→ Work to be completed: Everything in the entries below should be restated exactly, except for the pictures.

---------- Supplied entries ----------

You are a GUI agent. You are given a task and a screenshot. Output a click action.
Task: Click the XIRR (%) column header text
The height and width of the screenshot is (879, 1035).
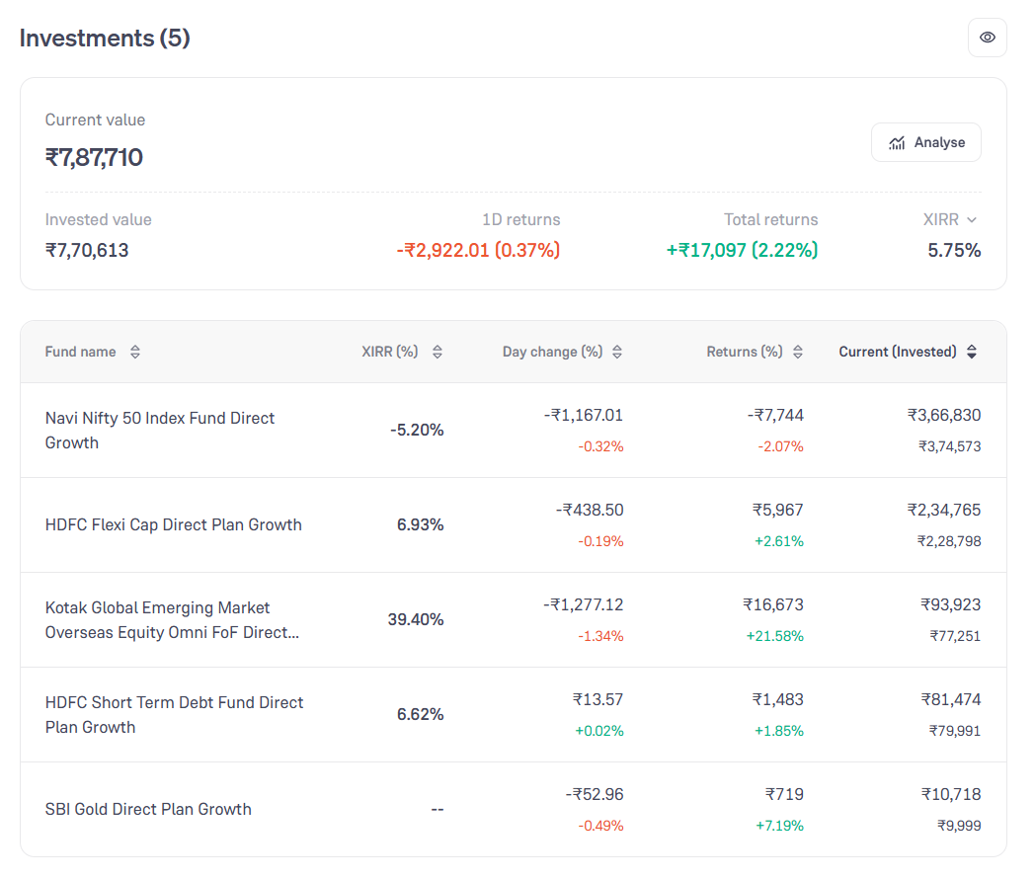click(x=390, y=352)
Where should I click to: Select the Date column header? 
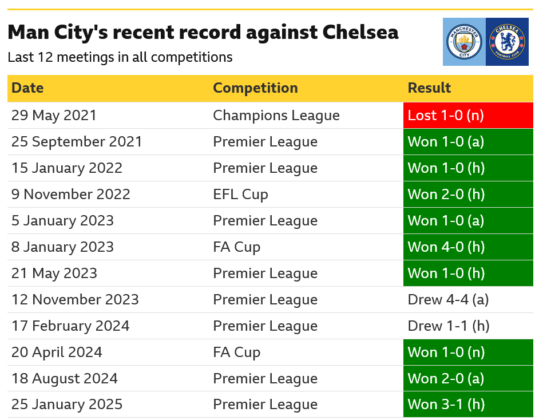coord(27,88)
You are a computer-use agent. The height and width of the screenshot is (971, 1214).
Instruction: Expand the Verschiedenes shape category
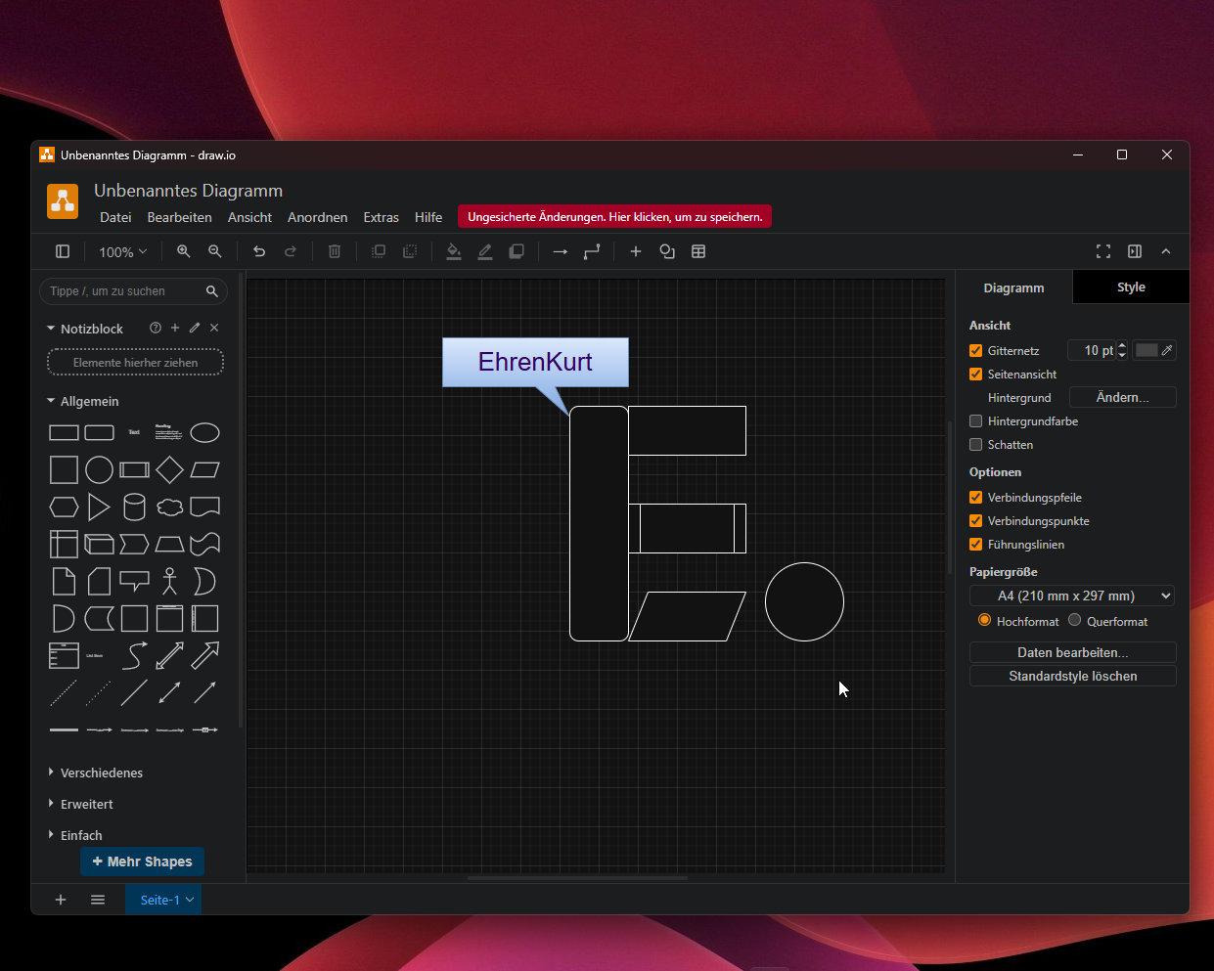point(101,772)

----------

→ Solved problem:
You are a GUI agent. You are given a task and a screenshot. Output a click action.
Task: Click the XIRR (%) column header text
The height and width of the screenshot is (879, 1035).
click(x=390, y=352)
Where should I click to: Select the Date column header? 
coord(27,88)
You are a computer-use agent. The height and width of the screenshot is (971, 1214).
Instruction: Expand the Verschiedenes shape category
point(101,772)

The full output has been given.